> [Work to be completed]: Search the entries for the word "width". Copy every line that holds it.

> [Record excerpts]:
*** Begin section ***

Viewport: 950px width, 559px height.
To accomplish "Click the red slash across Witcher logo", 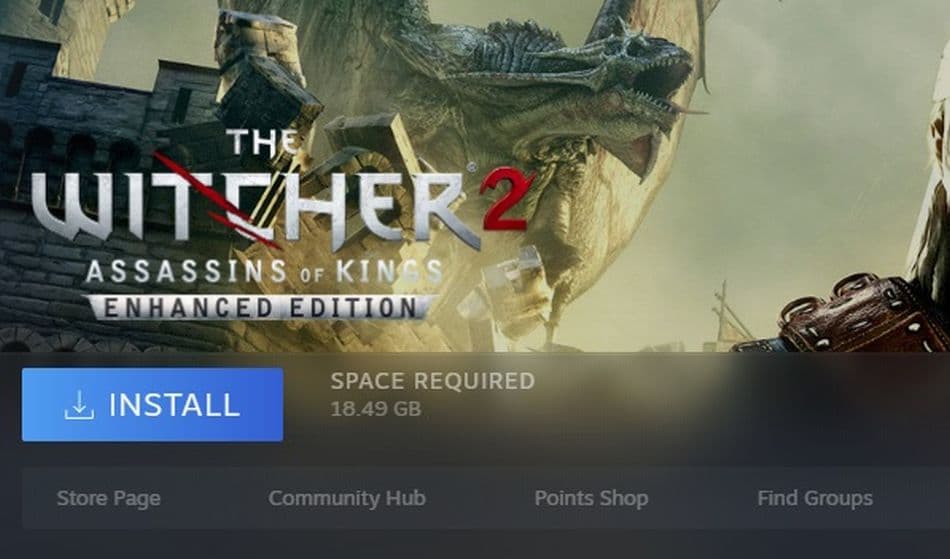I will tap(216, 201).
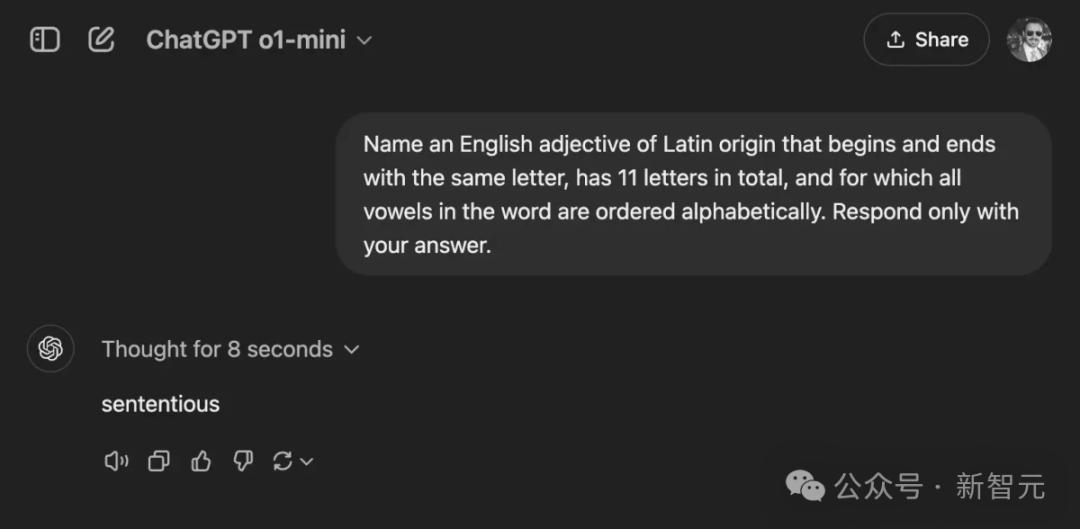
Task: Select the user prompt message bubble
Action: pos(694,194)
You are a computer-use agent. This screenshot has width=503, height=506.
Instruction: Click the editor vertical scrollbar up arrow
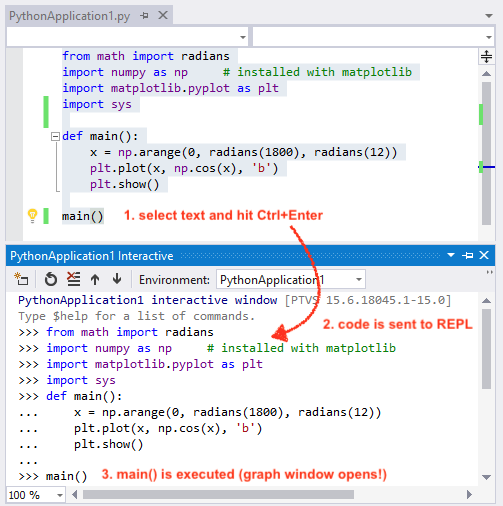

*** End section ***
*** Begin section ***

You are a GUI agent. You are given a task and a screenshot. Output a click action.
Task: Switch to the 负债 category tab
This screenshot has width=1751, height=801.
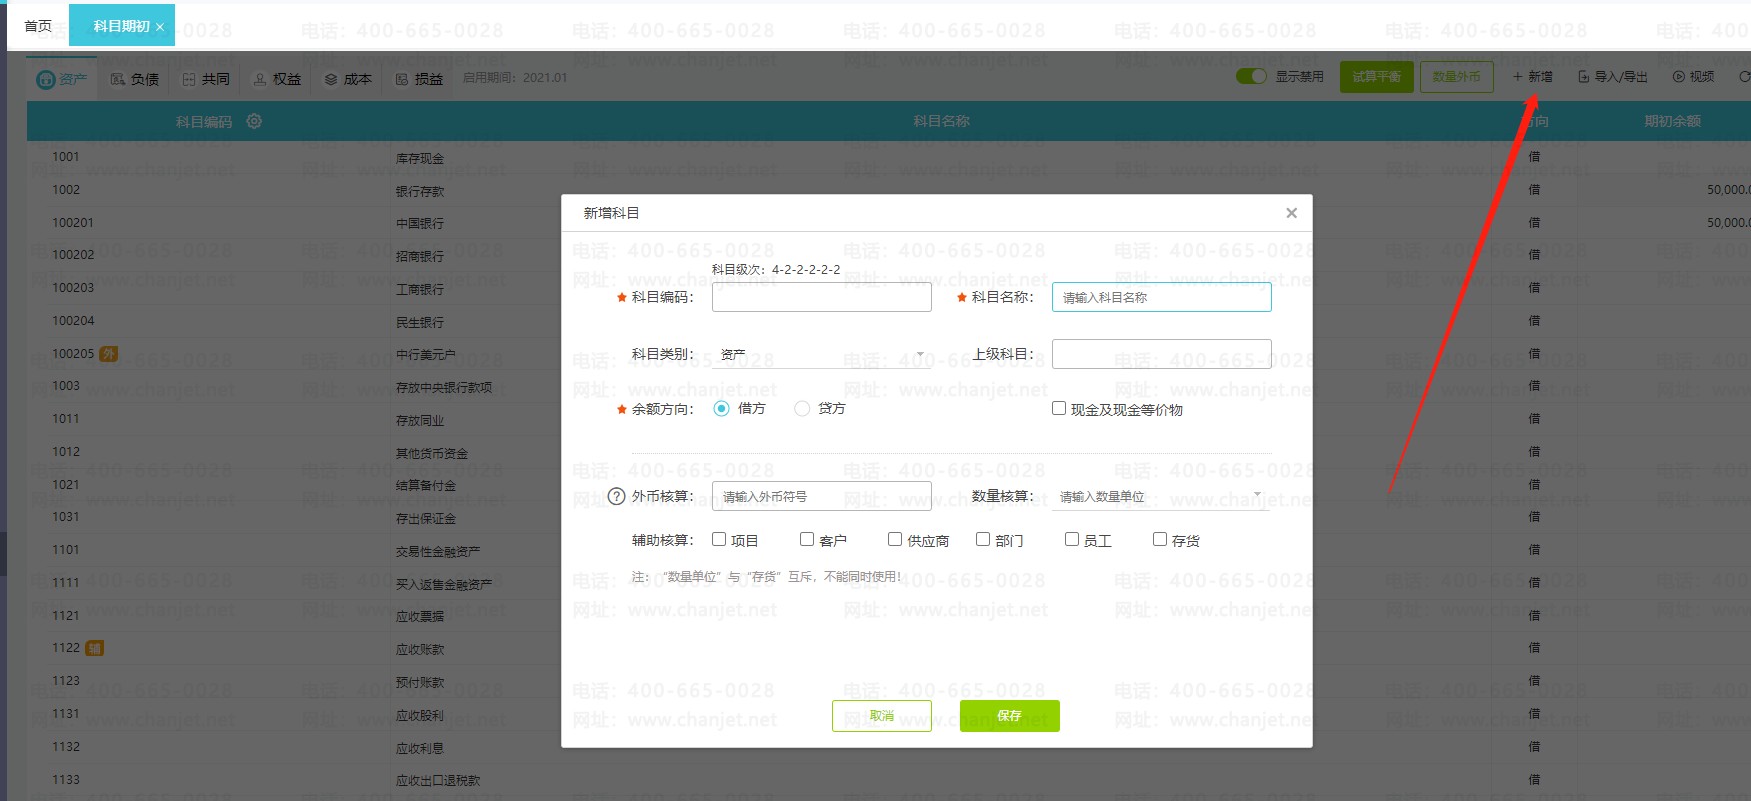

*** End section ***

> [Answer to this problem]:
Viewport: 950px width, 559px height.
You are a computer-use agent. This screenshot has width=503, height=506.
This screenshot has width=1751, height=801.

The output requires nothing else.